→ **Work instruction**: Would you please copy every line from the records that contains the word "will"?

··· Supplied records ···

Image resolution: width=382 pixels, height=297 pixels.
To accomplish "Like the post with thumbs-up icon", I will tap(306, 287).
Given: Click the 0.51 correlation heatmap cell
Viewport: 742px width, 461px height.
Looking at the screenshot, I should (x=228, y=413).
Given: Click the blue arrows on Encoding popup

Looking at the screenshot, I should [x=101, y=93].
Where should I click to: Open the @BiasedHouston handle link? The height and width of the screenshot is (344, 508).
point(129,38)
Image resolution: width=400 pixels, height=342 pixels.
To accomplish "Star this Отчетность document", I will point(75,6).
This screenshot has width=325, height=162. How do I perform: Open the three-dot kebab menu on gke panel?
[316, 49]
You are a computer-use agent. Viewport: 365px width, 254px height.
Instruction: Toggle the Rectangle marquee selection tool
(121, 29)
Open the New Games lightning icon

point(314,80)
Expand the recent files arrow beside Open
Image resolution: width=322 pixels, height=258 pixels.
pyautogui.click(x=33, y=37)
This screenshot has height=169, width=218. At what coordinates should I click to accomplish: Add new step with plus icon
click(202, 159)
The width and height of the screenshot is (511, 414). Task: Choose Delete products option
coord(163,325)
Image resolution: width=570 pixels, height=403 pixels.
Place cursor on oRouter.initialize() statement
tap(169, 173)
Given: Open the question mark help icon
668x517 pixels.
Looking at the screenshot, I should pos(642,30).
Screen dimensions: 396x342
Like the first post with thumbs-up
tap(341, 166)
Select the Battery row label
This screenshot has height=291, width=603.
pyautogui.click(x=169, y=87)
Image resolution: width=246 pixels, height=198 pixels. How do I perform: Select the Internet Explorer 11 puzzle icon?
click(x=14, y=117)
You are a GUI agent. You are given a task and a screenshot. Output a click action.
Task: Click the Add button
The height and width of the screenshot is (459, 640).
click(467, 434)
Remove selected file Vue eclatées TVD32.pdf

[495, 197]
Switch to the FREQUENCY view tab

···

→ **Answer section**:
To accomplish "Like the post with thumbs-up icon", I will tap(306, 287).
To accomplish "Star this Отчетность document", I will point(75,6).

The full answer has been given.